* **Stored data**:
────

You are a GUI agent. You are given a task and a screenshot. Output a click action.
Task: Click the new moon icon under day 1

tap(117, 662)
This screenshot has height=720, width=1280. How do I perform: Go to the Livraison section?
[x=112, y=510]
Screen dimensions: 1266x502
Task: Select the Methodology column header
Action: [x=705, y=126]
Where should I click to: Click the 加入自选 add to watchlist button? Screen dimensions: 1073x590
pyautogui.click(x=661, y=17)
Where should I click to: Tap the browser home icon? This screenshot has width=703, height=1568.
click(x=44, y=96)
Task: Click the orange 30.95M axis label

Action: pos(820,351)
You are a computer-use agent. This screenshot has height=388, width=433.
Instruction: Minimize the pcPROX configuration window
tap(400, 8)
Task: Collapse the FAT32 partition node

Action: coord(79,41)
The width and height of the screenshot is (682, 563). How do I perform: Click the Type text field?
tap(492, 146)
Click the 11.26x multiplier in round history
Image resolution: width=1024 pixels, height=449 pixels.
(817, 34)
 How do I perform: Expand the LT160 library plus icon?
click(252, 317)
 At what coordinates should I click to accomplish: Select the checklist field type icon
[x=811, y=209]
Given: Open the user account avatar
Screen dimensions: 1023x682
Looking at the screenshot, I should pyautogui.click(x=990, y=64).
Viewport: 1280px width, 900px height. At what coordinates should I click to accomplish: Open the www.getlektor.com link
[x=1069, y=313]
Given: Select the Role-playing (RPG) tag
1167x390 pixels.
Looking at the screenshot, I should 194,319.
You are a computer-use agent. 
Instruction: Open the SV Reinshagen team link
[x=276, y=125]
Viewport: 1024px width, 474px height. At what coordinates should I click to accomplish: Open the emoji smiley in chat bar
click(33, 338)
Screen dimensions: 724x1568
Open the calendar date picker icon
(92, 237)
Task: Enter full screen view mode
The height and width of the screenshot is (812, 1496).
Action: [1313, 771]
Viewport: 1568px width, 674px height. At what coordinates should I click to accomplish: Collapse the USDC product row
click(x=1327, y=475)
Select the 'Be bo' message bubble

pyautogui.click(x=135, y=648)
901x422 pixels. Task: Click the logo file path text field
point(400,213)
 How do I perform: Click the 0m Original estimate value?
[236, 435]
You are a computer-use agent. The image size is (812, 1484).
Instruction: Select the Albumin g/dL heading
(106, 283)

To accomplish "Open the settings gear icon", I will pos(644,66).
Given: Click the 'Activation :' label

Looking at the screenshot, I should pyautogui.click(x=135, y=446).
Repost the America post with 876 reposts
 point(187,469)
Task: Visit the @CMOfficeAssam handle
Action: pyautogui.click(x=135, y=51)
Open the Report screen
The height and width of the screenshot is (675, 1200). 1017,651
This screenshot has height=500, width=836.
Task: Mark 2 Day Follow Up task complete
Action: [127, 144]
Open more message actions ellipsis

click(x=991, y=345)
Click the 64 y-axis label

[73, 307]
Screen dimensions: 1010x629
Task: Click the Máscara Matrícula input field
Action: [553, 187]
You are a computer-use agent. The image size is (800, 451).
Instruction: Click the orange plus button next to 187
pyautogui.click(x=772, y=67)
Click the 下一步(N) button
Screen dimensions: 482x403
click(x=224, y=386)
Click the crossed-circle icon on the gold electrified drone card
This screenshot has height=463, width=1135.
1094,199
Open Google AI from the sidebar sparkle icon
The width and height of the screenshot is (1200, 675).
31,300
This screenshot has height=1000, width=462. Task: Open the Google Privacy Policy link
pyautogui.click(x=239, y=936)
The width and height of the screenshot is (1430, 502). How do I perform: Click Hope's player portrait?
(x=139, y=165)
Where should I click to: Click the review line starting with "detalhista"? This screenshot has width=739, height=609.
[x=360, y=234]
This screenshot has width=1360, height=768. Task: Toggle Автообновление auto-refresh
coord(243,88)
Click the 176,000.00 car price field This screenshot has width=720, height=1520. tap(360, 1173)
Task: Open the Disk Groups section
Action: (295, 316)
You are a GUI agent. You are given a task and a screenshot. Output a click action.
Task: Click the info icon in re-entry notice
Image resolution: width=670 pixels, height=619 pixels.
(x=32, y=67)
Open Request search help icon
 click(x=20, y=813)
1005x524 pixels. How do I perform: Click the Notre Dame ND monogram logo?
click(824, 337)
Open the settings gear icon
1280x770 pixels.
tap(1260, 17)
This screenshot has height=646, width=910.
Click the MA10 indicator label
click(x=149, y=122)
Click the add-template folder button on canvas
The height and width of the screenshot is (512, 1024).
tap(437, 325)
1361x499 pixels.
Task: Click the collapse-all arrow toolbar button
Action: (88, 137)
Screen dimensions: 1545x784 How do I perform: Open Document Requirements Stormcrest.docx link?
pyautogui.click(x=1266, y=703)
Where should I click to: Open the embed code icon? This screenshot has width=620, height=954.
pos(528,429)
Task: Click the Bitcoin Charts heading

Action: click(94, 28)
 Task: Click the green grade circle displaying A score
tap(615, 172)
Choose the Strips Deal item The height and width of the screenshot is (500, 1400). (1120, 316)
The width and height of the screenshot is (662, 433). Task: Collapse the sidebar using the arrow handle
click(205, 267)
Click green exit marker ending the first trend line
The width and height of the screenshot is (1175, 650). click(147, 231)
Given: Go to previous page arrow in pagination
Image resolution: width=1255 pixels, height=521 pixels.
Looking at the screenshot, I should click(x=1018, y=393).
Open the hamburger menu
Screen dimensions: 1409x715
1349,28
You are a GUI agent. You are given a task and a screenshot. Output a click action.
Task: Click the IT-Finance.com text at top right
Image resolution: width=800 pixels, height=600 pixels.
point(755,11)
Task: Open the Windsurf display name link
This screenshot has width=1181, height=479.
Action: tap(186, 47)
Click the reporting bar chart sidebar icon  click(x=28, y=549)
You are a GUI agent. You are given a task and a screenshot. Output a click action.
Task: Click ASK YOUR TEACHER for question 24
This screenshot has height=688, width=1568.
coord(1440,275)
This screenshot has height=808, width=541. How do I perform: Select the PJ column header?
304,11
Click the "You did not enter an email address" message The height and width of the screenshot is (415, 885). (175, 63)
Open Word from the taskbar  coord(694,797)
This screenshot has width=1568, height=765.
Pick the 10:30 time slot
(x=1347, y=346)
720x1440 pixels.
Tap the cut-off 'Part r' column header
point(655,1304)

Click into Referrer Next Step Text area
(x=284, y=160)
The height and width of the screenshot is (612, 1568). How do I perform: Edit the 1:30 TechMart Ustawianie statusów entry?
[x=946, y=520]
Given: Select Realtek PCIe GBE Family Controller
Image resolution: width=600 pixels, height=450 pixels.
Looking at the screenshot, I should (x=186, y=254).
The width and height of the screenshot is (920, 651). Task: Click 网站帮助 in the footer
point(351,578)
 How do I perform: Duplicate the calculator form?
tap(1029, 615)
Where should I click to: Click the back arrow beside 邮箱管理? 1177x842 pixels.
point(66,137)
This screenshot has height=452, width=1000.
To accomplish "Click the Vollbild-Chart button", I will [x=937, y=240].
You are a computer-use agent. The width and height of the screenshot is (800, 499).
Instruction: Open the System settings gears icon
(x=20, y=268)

────

* **Requirement**: The records shown above should be given again word for word.

* **Answer to this problem**:
You are a GUI agent. You are given a task and a screenshot. Output a click action.
Task: Click the new moon icon under day 1

tap(117, 662)
This screenshot has height=720, width=1280. How do I perform: Go to the Livraison section?
[x=112, y=510]
Screen dimensions: 1266x502
Task: Select the Methodology column header
Action: [x=705, y=126]
Where should I click to: Click the 加入自选 add to watchlist button? Screen dimensions: 1073x590
pyautogui.click(x=661, y=17)
Where should I click to: Tap the browser home icon? This screenshot has width=703, height=1568.
click(x=44, y=96)
Task: Click the orange 30.95M axis label

Action: pos(820,351)
You are a computer-use agent. This screenshot has height=388, width=433.
Instruction: Minimize the pcPROX configuration window
tap(400, 8)
Task: Collapse the FAT32 partition node

Action: coord(79,41)
The width and height of the screenshot is (682, 563). How do I perform: Click the Type text field?
tap(492, 146)
Click the 11.26x multiplier in round history
Image resolution: width=1024 pixels, height=449 pixels.
(817, 34)
 How do I perform: Expand the LT160 library plus icon?
click(252, 317)
 At what coordinates should I click to accomplish: Select the checklist field type icon
[x=811, y=209]
Given: Open the user account avatar
Screen dimensions: 1023x682
Looking at the screenshot, I should pyautogui.click(x=990, y=64).
Viewport: 1280px width, 900px height. At what coordinates should I click to accomplish: Open the www.getlektor.com link
[x=1069, y=313]
Given: Select the Role-playing (RPG) tag
1167x390 pixels.
Looking at the screenshot, I should 194,319.
You are a computer-use agent. 
Instruction: Open the SV Reinshagen team link
[x=276, y=125]
Viewport: 1024px width, 474px height. At what coordinates should I click to accomplish: Open the emoji smiley in chat bar
click(33, 338)
Screen dimensions: 724x1568
Open the calendar date picker icon
(92, 237)
Task: Enter full screen view mode
The height and width of the screenshot is (812, 1496).
Action: [1313, 771]
Viewport: 1568px width, 674px height. At what coordinates should I click to accomplish: Collapse the USDC product row
click(x=1327, y=475)
Select the 'Be bo' message bubble

pyautogui.click(x=135, y=648)
901x422 pixels. Task: Click the logo file path text field
point(400,213)
 How do I perform: Click the 0m Original estimate value?
[236, 435]
You are a computer-use agent. The image size is (812, 1484).
Instruction: Select the Albumin g/dL heading
(106, 283)

To accomplish "Open the settings gear icon", I will pos(644,66).
Given: Click the 'Activation :' label

Looking at the screenshot, I should pyautogui.click(x=135, y=446).
Repost the America post with 876 reposts
 point(187,469)
Task: Visit the @CMOfficeAssam handle
Action: pyautogui.click(x=135, y=51)
Open the Report screen
The height and width of the screenshot is (675, 1200). 1017,651
This screenshot has height=500, width=836.
Task: Mark 2 Day Follow Up task complete
Action: [127, 144]
Open more message actions ellipsis

click(x=991, y=345)
Click the 64 y-axis label

[73, 307]
Screen dimensions: 1010x629
Task: Click the Máscara Matrícula input field
Action: [553, 187]
You are a computer-use agent. The image size is (800, 451).
Instruction: Click the orange plus button next to 187
pyautogui.click(x=772, y=67)
Click the 下一步(N) button
Screen dimensions: 482x403
click(x=224, y=386)
Click the crossed-circle icon on the gold electrified drone card
This screenshot has height=463, width=1135.
1094,199
Open Google AI from the sidebar sparkle icon
The width and height of the screenshot is (1200, 675).
31,300
This screenshot has height=1000, width=462. Task: Open the Google Privacy Policy link
pyautogui.click(x=239, y=936)
The width and height of the screenshot is (1430, 502). How do I perform: Click Hope's player portrait?
(x=139, y=165)
Where should I click to: Click the review line starting with "detalhista"? This screenshot has width=739, height=609.
[x=360, y=234]
This screenshot has width=1360, height=768. Task: Toggle Автообновление auto-refresh
coord(243,88)
Click the 176,000.00 car price field This screenshot has width=720, height=1520. tap(360, 1173)
Task: Open the Disk Groups section
Action: (295, 316)
You are a GUI agent. You are given a task and a screenshot. Output a click action.
Task: Click the info icon in re-entry notice
Image resolution: width=670 pixels, height=619 pixels.
(x=32, y=67)
Open Request search help icon
 click(x=20, y=813)
1005x524 pixels. How do I perform: Click the Notre Dame ND monogram logo?
click(824, 337)
Open the settings gear icon
1280x770 pixels.
tap(1260, 17)
This screenshot has height=646, width=910.
Click the MA10 indicator label
click(x=149, y=122)
Click the add-template folder button on canvas
The height and width of the screenshot is (512, 1024).
tap(437, 325)
1361x499 pixels.
Task: Click the collapse-all arrow toolbar button
Action: (88, 137)
Screen dimensions: 1545x784 How do I perform: Open Document Requirements Stormcrest.docx link?
pyautogui.click(x=1266, y=703)
Where should I click to: Open the embed code icon? This screenshot has width=620, height=954.
pos(528,429)
Task: Click the Bitcoin Charts heading

Action: click(94, 28)
 Task: Click the green grade circle displaying A score
tap(615, 172)
Choose the Strips Deal item The height and width of the screenshot is (500, 1400). (1120, 316)
The width and height of the screenshot is (662, 433). Task: Collapse the sidebar using the arrow handle
click(205, 267)
Click green exit marker ending the first trend line
The width and height of the screenshot is (1175, 650). click(147, 231)
Given: Go to previous page arrow in pagination
Image resolution: width=1255 pixels, height=521 pixels.
Looking at the screenshot, I should click(x=1018, y=393).
Open the hamburger menu
Screen dimensions: 1409x715
1349,28
You are a GUI agent. You are given a task and a screenshot. Output a click action.
Task: Click the IT-Finance.com text at top right
Image resolution: width=800 pixels, height=600 pixels.
point(755,11)
Task: Open the Windsurf display name link
This screenshot has width=1181, height=479.
Action: tap(186, 47)
Click the reporting bar chart sidebar icon  click(x=28, y=549)
You are a GUI agent. You are given a task and a screenshot. Output a click action.
Task: Click ASK YOUR TEACHER for question 24
This screenshot has height=688, width=1568.
coord(1440,275)
This screenshot has height=808, width=541. How do I perform: Select the PJ column header?
304,11
Click the "You did not enter an email address" message The height and width of the screenshot is (415, 885). (175, 63)
Open Word from the taskbar  coord(694,797)
This screenshot has width=1568, height=765.
Pick the 10:30 time slot
(x=1347, y=346)
720x1440 pixels.
Tap the cut-off 'Part r' column header
point(655,1304)

Click into Referrer Next Step Text area
(x=284, y=160)
The height and width of the screenshot is (612, 1568). How do I perform: Edit the 1:30 TechMart Ustawianie statusów entry?
[x=946, y=520]
Given: Select Realtek PCIe GBE Family Controller
Image resolution: width=600 pixels, height=450 pixels.
Looking at the screenshot, I should (x=186, y=254).
The width and height of the screenshot is (920, 651). Task: Click 网站帮助 in the footer
point(351,578)
 How do I perform: Duplicate the calculator form?
tap(1029, 615)
Where should I click to: Click the back arrow beside 邮箱管理? 1177x842 pixels.
point(66,137)
This screenshot has height=452, width=1000.
To accomplish "Click the Vollbild-Chart button", I will [x=937, y=240].
You are a computer-use agent. The width and height of the screenshot is (800, 499).
Instruction: Open the System settings gears icon
(x=20, y=268)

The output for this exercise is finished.